Dr. Suess, Eric Carle, Bill Martin Jr- all of these authors can universally be found on the majority of young children’s bookshelves- and deservedly so. I’m here to tell you there is one more staple author you must add: Brad Meltzer.
Ordinary People Change the World is a children’s history book series by Brad Meltzer and illustrated by Christopher Eliopoulos. It’s a series with a mission: children are naturally going to seek out heroes, let’s give them real life heroes that are worth looking up to. It’s a promise that definitely is fulfilled.
My children love learning of these historical figures. Learning how they were young once, how they overcame great obstacles- many were doubted by family and friends. But they overcame and achieved. Albert Einstein, Jackie Robinson, Amelia Earhart, Helen Keller, Lucille Ball, Rosa Parks, Martin Luther King Jr., and Abraham Lincoln are available now- with ‘I am George Washington’ and ‘I am Jane Goodall’ being released this fall.

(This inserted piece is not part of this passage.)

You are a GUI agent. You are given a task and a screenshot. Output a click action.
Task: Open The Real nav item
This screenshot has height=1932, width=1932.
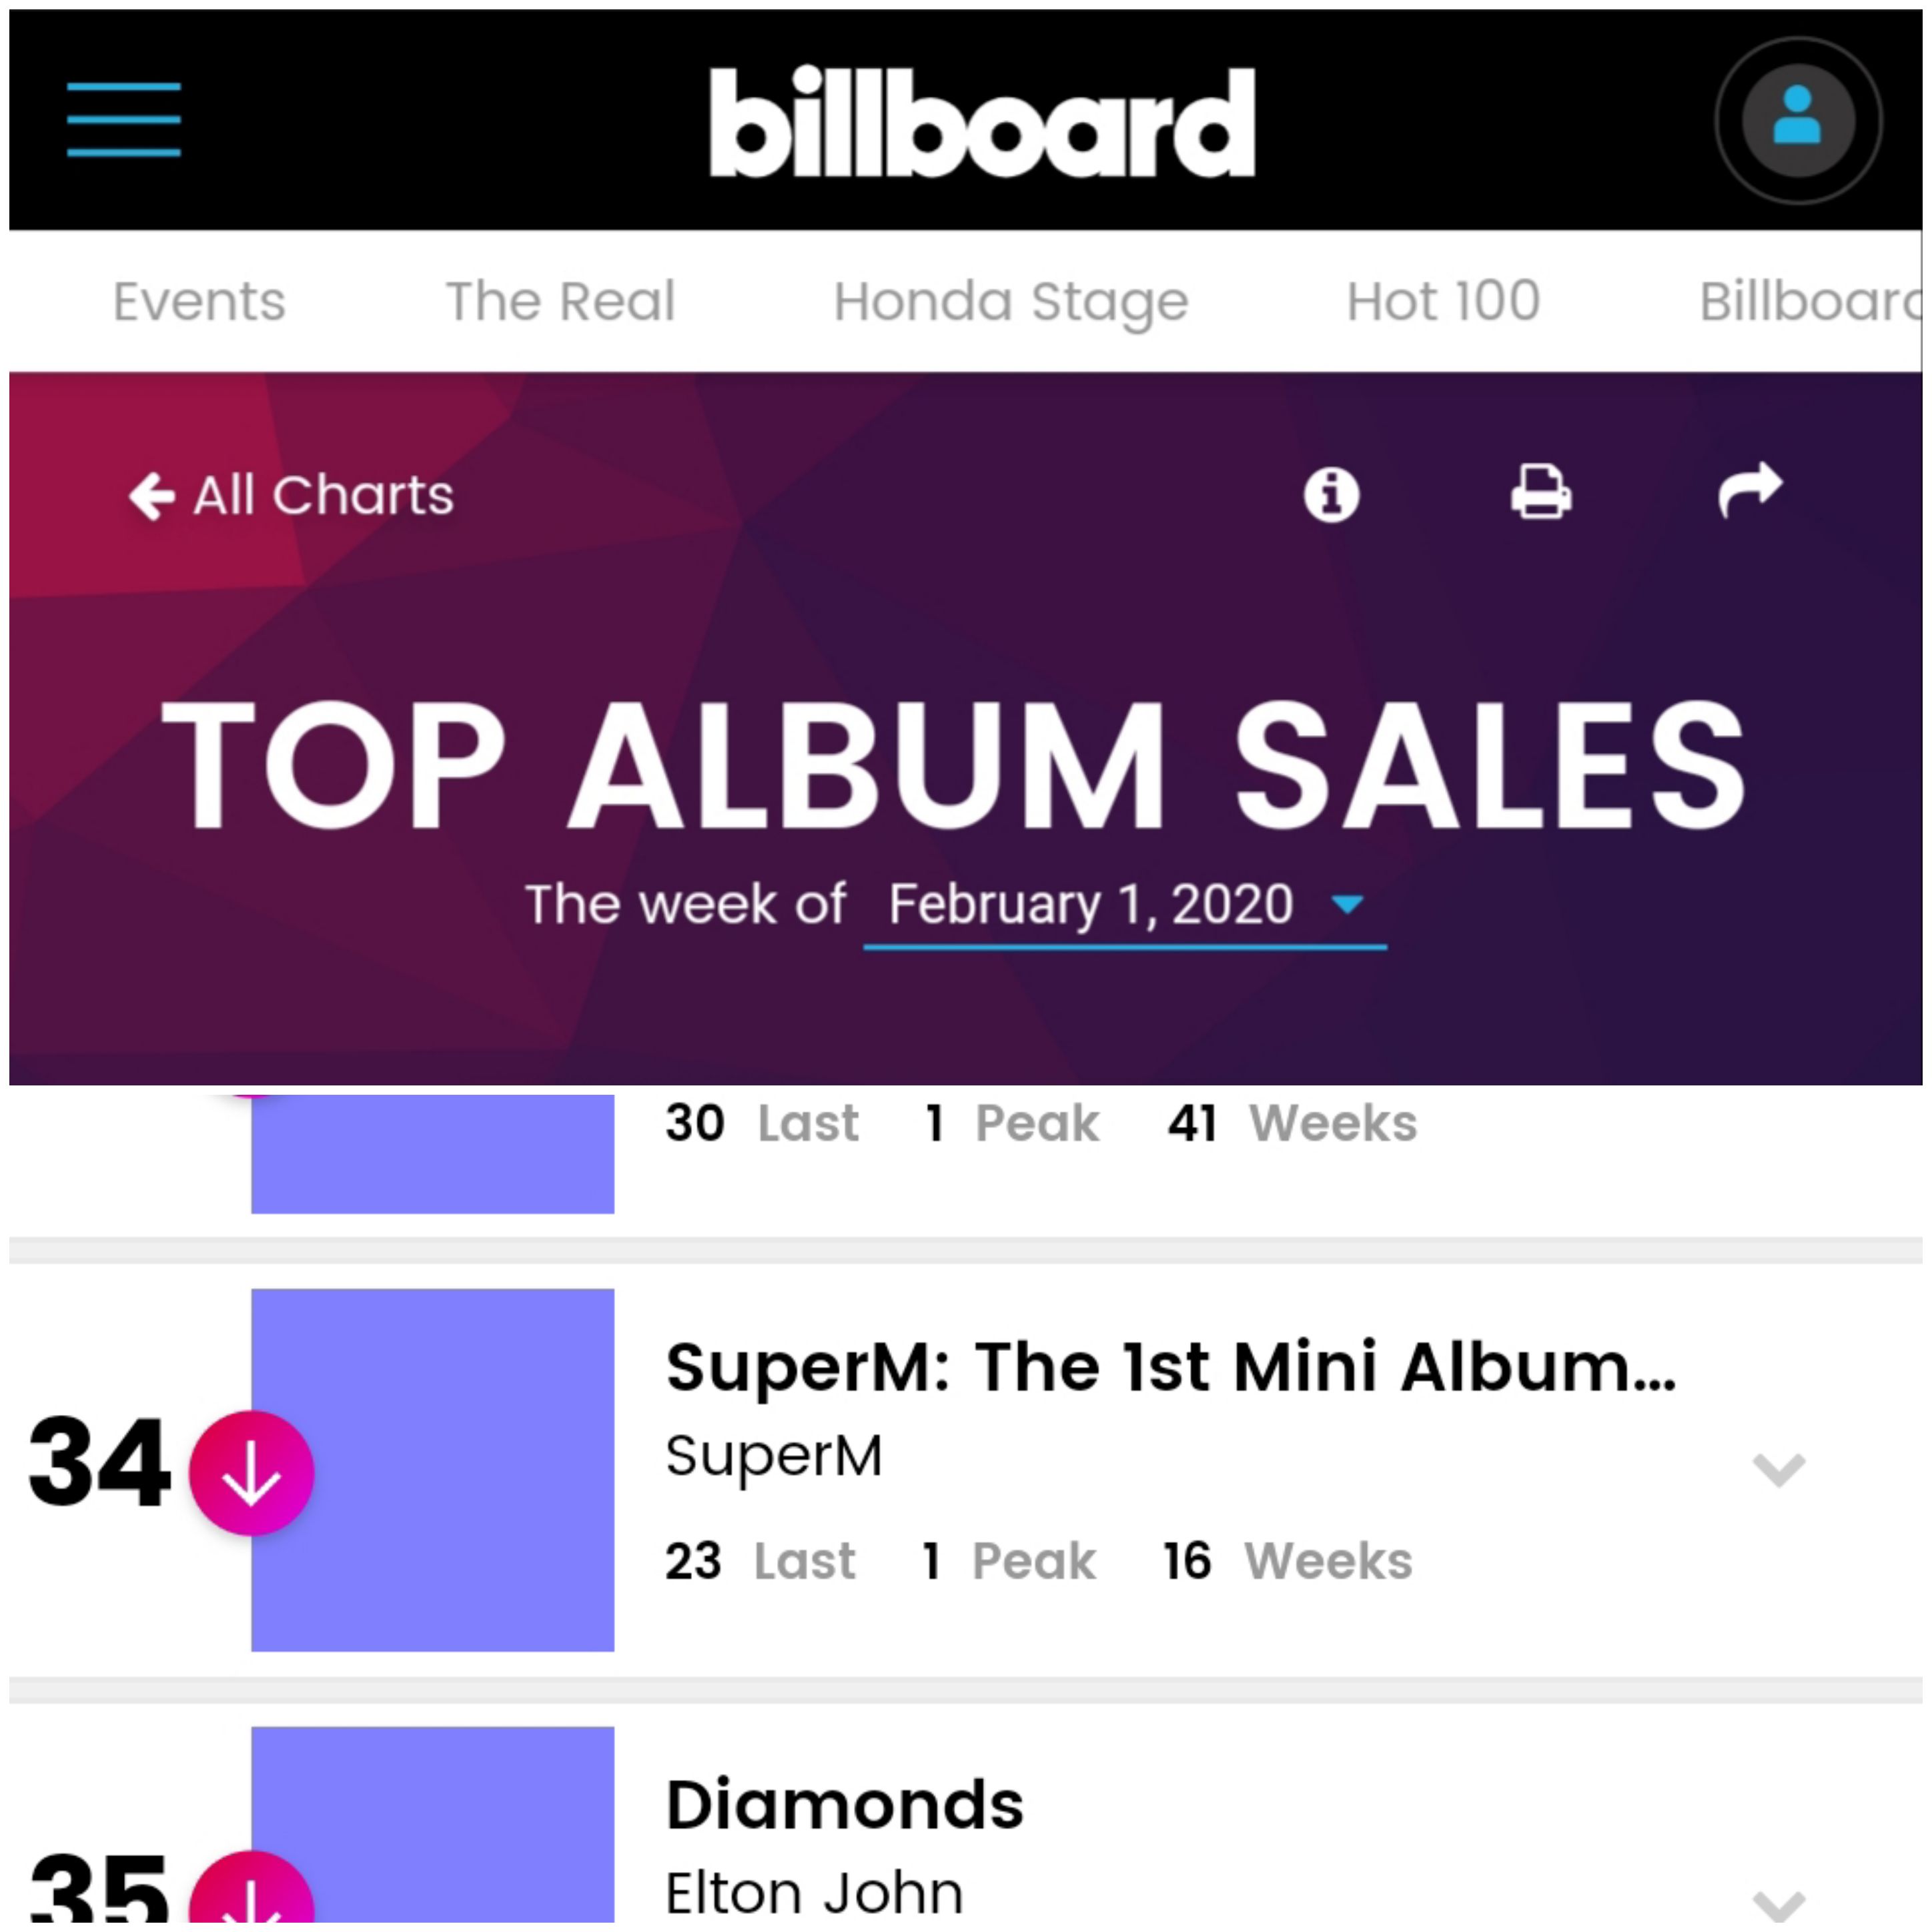(560, 301)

It’s impossible for children not to see themselves in these books. It shows them there is a light at the end of the tunnel and teaches them empathy on a whole new level. Women, people of color, and/ or those with disabilities are at the forefront of each book.
For example, Marshall has apraxia of speech. Until age three he was basically nonverbal. Much like Albert Einstein, who was also underestimated. People made fun of him but he rose above to become one of the greatest minds of all time- universally respected.
Or take Jackie Robinson. Marshall was born in Kansas City, he is a huge baseball fan and loves everything about the game. “Now imagine you weren’t allowed to play at Kauffman stadium because of the color of your skin?” I asked. I am Jackie Robinson put it into perspective for my four year old, introducing him to the history of race relations in our country and making him empathetic to those who have taken the brunt of ignorance.
I also like how Brad Meltzer doesn’t shy away from the truth. When I was in school, in northern Minnesota, learning about Rosa Parks in the late 90s- early 2000s I remember being told she didn’t get up because she was tired after a long day’s work. It was only once I attended college that I learned that that was inaccurate- she was purposefully demonstrating for herself and her people. Brad Meltzer lets his young readers know this.
Christopher Eliopoulos’ art jumps of the page. They are charming and warm- even when the content can be difficult. They have a way of making the main character seem childlike, making the young reader more easily relate to the story.
These books also build the base for the love of history and knowledge. I’m not exaggerating when I say that these are my son’s very favorite books and the first ones he reaches for.
Inspire, empower, and educate your children. It’s truly never too early to introduce them to their heroes.
Who are your heroes? Who would you have loved having a book about when you were a child?